De stad en zijn onvaste muren behoort tot de betere werken van de late Murakami. De laatste publicaties leek de schrijver die als geen andere banale gebeurtenissen en surreële elementen met elkaar wist te verzoenen te veel op automatische piloot te schrijven, waardoor de dunne verhaallijnen die altijd al een constante in zijn werk waren, nog meer verbleekten en louter op vakmanschap overleefden. Mogelijk ligt het aan het feit dat het idee ruim veertig jaar oud is, maar Murakami lijkt iets van zijn vroegere magie terug gevonden te hebben. In het bijzonder het eerste deel (183 pagina’s) leest als een uitmuntende Murakami en het werk zou hier op zich perfect afgesloten kunnen worden met een einde dat zowel vragen oproept als bevredigend is.
Murakami merkte naar aanleiding van dit boek op dat hij het gevoel heeft als zeventiger niet veel meer verhalen in zich te hebben, en dat lijkt zijn laatste publicaties in gedachten houdend zeker geen overdrijving.

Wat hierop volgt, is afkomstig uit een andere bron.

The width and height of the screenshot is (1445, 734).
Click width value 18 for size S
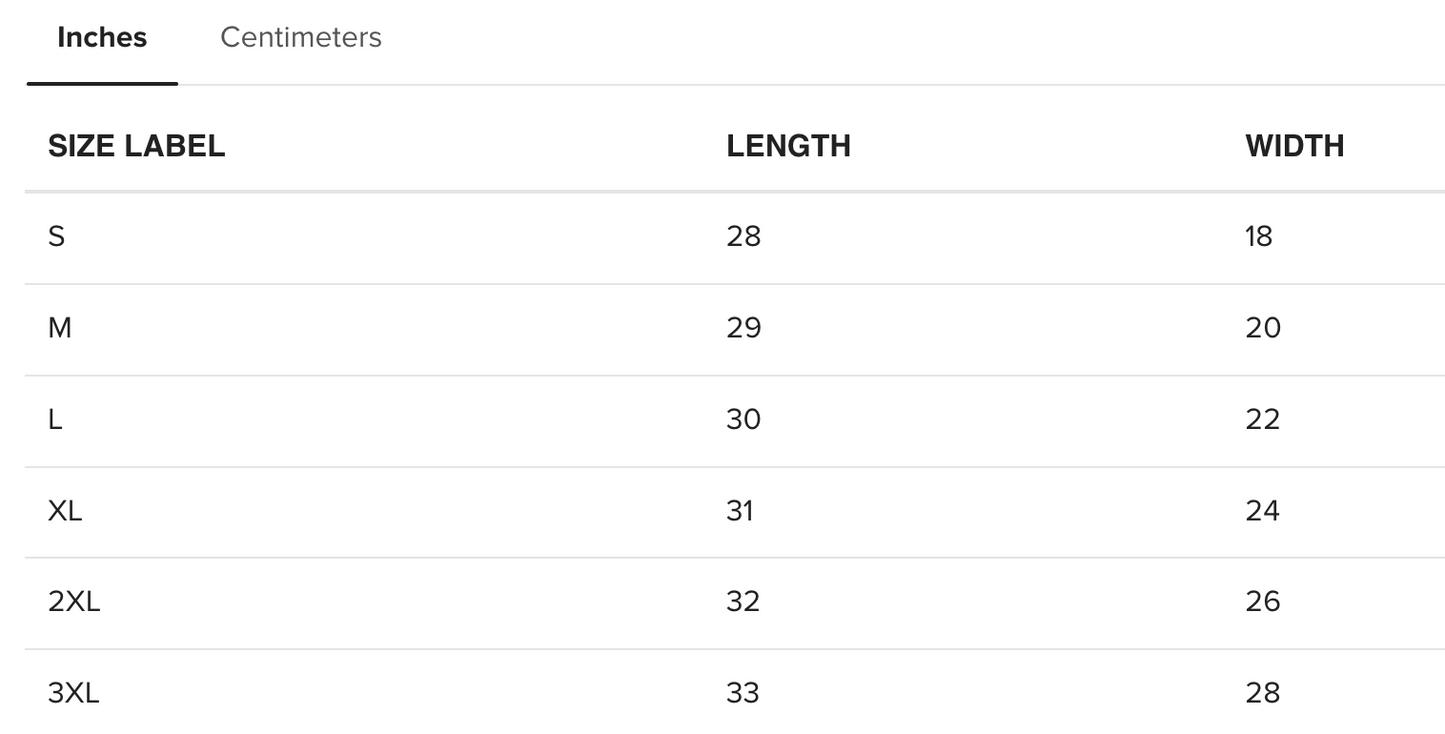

Ooit gold hij als een van Japans boeiendste recente auteurs, maar gaandeweg lijkt hij zichzelf vastgereden te hebben in zijn literaire ‘hebbelijkheden’ waardoor Kafka op het strand (2002), zijn laatste echte goede werk blijft. Want ook al voelt De stad en zijn onvaste muren aanvankelijk als een terugkeer naar de schrijver van weleer aan, gaandeweg wordt duidelijk dat de meester ook hier de facto uitverteld is.